En 1963, Joseph “Joe” Kennedy, padre de JFK y patriarca de la gran familia de la política norteamericana, podía enorgullecerse de un hijo presidente, otro senador y otro fiscal general. Cincuenta años más tarde, la dinastía Kennedy no es ni la sombra de lo que supo ser. Apenas un legislador y una embajadora son los últimos miembros del clan que conservan espacios de poder y que, a duras penas, mantienen viva la llama del linaje político que marcó a los Estados Unidos.
Luego de los asesinatos de John Fitzgerald en 1963 y de Robert, “Bob”, en 1968, Edward, “Ted”, el menor de los hermanos Kennedy, se convirtió en la cabeza de la familia. Su muerte en 2009 fue un golpe letal para el clan. Sus esperanzas se centran ahora en Caroline, hija de JFK y flamante embajadora en Japón, y Joseph Patrick Kennedy III, nieto de Bob y representante por Massachussetts en el Capitolio.

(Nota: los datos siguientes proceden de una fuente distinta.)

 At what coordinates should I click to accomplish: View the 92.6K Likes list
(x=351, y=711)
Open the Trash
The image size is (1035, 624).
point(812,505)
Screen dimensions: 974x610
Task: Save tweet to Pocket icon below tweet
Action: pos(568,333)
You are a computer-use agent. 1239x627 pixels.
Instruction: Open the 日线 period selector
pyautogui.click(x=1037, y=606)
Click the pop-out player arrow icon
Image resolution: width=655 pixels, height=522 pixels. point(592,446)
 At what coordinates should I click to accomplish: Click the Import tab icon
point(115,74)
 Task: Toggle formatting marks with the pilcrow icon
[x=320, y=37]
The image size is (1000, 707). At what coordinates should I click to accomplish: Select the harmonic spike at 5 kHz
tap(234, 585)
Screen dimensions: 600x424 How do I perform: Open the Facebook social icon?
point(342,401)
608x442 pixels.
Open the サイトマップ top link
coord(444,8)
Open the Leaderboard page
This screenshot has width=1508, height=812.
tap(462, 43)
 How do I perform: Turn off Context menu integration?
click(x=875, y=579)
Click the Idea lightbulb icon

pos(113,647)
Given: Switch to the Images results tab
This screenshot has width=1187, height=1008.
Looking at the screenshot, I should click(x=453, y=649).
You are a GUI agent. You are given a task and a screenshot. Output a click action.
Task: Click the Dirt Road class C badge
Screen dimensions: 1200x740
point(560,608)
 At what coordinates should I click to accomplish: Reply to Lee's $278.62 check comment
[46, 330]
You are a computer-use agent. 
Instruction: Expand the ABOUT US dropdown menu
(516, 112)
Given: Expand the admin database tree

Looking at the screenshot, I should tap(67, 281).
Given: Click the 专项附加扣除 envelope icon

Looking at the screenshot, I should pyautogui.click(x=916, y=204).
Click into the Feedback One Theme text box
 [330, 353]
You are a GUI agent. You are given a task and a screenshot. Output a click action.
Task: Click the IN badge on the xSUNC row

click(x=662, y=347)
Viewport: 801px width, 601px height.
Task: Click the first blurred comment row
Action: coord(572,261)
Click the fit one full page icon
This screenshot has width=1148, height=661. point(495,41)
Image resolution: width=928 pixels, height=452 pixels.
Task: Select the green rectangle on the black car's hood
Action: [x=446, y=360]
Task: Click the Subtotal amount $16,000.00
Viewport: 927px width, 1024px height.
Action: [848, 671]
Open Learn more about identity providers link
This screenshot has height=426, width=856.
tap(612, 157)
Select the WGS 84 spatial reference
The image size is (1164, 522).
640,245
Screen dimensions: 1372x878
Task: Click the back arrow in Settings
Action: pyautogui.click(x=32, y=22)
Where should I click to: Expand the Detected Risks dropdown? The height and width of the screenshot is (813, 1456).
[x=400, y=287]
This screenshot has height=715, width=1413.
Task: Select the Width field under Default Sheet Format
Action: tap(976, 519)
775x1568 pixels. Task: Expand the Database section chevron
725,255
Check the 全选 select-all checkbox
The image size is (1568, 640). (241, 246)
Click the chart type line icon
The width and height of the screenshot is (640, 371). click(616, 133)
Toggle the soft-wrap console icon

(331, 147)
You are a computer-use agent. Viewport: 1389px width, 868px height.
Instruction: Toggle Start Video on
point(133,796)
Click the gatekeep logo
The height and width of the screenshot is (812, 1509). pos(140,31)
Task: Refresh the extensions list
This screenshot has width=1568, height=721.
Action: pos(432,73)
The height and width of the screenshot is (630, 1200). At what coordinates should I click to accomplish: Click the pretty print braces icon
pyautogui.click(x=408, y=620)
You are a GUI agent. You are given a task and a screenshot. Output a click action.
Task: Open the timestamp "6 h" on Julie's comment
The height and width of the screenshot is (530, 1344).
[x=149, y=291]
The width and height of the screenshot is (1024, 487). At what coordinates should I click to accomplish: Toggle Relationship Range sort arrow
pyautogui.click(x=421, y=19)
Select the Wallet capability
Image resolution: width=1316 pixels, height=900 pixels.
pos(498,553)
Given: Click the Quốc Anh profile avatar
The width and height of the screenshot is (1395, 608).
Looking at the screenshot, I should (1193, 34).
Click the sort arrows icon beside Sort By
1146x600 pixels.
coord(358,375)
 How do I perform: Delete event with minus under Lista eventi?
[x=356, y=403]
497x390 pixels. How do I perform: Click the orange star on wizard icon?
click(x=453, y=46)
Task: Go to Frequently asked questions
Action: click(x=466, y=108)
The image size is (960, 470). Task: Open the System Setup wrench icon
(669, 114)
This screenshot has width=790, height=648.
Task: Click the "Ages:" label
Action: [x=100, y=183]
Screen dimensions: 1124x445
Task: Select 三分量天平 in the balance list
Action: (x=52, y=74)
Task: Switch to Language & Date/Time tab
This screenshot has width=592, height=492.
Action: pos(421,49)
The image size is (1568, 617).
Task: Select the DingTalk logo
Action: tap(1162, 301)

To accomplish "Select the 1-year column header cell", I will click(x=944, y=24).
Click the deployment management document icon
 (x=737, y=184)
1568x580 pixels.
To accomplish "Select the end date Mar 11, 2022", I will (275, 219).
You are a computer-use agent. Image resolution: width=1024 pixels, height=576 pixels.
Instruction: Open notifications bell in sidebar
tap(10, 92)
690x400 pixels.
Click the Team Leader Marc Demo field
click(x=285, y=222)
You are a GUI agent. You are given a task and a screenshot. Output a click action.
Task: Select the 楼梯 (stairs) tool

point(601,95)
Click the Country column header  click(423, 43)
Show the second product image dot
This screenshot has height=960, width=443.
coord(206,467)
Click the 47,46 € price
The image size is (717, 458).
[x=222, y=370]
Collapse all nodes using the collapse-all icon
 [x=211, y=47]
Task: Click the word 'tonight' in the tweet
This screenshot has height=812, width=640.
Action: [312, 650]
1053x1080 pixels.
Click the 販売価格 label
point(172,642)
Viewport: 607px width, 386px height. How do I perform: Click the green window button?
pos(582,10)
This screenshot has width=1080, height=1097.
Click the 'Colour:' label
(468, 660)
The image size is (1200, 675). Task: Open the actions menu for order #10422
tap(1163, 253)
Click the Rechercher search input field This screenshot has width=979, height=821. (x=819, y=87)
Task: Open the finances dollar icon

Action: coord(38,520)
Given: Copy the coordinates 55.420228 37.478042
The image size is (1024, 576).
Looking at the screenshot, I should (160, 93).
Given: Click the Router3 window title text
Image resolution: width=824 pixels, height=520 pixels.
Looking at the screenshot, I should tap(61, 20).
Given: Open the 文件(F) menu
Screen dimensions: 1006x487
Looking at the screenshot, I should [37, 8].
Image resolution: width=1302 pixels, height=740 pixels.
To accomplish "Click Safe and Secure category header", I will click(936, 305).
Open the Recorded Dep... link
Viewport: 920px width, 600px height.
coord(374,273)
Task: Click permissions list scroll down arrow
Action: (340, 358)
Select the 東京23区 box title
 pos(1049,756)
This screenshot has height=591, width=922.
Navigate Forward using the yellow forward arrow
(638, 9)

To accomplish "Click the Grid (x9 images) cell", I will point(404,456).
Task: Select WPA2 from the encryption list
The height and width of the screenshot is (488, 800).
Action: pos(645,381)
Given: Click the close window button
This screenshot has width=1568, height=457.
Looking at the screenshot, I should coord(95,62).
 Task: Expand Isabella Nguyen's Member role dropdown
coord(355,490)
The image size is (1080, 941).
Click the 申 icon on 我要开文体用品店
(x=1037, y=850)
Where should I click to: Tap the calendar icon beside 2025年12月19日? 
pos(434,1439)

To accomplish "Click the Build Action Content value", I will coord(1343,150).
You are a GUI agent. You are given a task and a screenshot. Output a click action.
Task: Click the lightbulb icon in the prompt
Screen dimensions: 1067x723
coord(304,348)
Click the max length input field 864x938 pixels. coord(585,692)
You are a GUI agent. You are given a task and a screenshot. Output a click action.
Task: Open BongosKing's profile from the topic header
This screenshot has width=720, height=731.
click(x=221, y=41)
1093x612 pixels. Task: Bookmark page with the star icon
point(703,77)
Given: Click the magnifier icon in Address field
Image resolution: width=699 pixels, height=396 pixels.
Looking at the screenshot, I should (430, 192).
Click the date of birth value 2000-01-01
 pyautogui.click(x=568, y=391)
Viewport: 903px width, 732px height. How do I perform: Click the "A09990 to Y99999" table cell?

La elección de Joe III en enero puso fin a una verdadera vergüenza familiar: entre 2011 y 2013, luego del fin del mandato de Patrick Joseph II, los Kennedy se habían quedado sin representantes en Washington por primera vez en 64 años. Esa sequía explica por qué la llegada de Caroline a Japón esta semana provocó un revuelo inusual para una designación diplomática.
A diferencia de los Clinton, que conservan intacta su influencia en el Partido Demócrata, las nuevas generaciones de los Kennedy se dedicaron más al activismo desde organizaciones sin fines de lucro que a la política. A eso se agregan algunos pequeños escandaletes, como el de Kerry, hija de Bob, quien en julio de 2012 fue detenida conduciendo bajo el efecto de drogas.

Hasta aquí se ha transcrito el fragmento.